『怖い絵 泣く女篇』(中野京子,角川文庫)★★


 「怖い絵」というタイトルの本を中野京子さんは何冊か上梓している。これはその中の『怖い絵2』に2章新たに書き足して文庫本にしたものだ。ちなみに以前このコーナーでは『「怖い絵」で人間を読む』という本を紹介している。

 「怖い絵」というと魑魅魍魎や悪霊・怨霊を描いた絵とか,残虐シーンを描いた絵を考えてしまう。もちろん,本書でも表紙になっているドラローシュの『レディ・ジェーン・グレイの処刑』のような凄惨極まりない光景を描いた絵が紹介されている。この絵では首切り役人の斧で首を落とされようとしている犠牲者が若く美しい女性(なんと16歳!)であることから,その恐ろしさとただならぬ気配が画面全体から迫ってくる。16歳の女の子がこの直後に首を切り落とされるかと思うと身の毛がよだつ。

 同様に,カレーニョ・デ・ミランダの『カルロス二世』も怖い絵だ。世界に冠たるスペイン・ハプスブルク家の王様を描いた絵だが,足が細くて立っているだけでやっとの様子であり顔だけが不気味なくらい白い。これでは生ける屍である。実は,スペイン王家は「高貴なる血筋」を守るために血族結婚を重ねたが,その結果,10歳になってもまともに立てず,碌に読み書きもできない王子が生まれ,王位を継承する。この「血に呪われた」家族はそれでもなお,高貴なハプスブルク家は血統を守ろうとした。


 これらの絵の怖さは見ただけでわかる。しかし,その他の本書で取り上げられている絵,例えば,ベラスケスの『ラス・メニーナス』ファン・エイクの『アルノルフィニ夫妻の肖像』ヴェロッキオの『キリストの洗礼』は怖い絵ではない。それどころか,『ラス・メニーナス』は西洋絵画史上最高の傑作として賞賛されている名画中の名画である。それのどこが「怖い」のか。

 著者の中野京子さんはこれらの絵の背後にある「かつて時代の常識であったこと」の恐ろしさ,そして,その「常識」により人間性を否定されてしまった人々の無念さに想いを寄せる。そして,そういう「時代の常識の怖さ」を鮮やかに抉り出していく。魔物や怪物が怖いのではない。本当に怖いのは人間そのものなのだ。
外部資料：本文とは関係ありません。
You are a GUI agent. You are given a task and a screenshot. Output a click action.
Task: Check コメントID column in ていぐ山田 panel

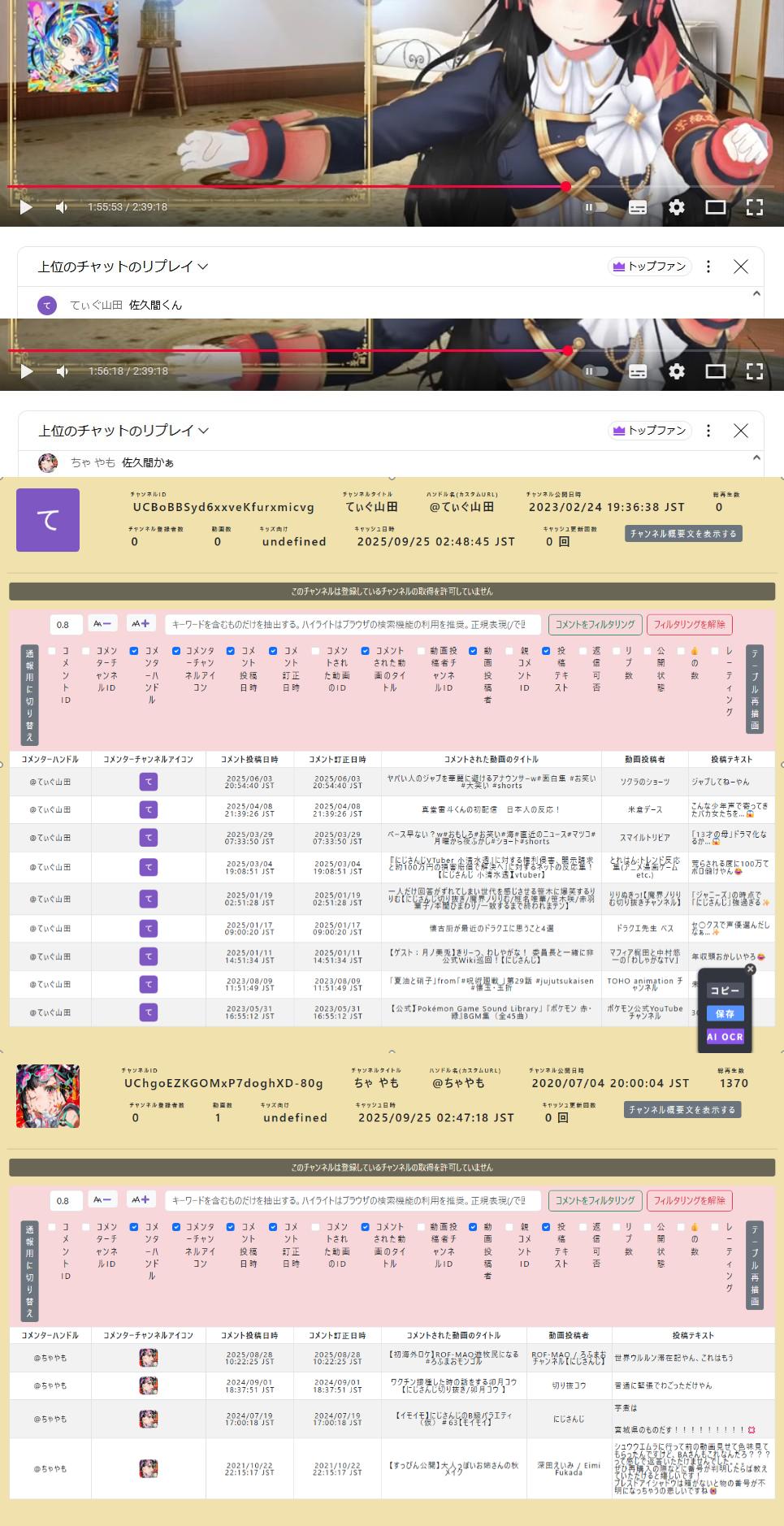[x=52, y=651]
 例えば,ベラスケスが持ちうる限りの超絶技巧を注ぎ込んだ名画『ラス・メニーナス』の右下には小人症(正確には軟骨形成不全症による四肢短縮型小人症)の女性が描かれている。この絵の従来の解説ではあまり取り上げられない登場人物だ。実は,この絵画の舞台となったスペインのフェリべ四世の宮殿には小人症はもとより,超肥満,巨人症,精神発育遅滞,黒人などが「慰みもの」として飼われていた。そして当時の奴隷マーケットにおける彼ら「慰みもの」の値段は非常に高価だった。彼らは人間ではなく珍種の動物として高値で取引され,ペットとして飼われていたのだ。体表先天異常というだけで,人間ではなく動物扱いだったのだ。それが当たり前だった世界の「怖さ」である。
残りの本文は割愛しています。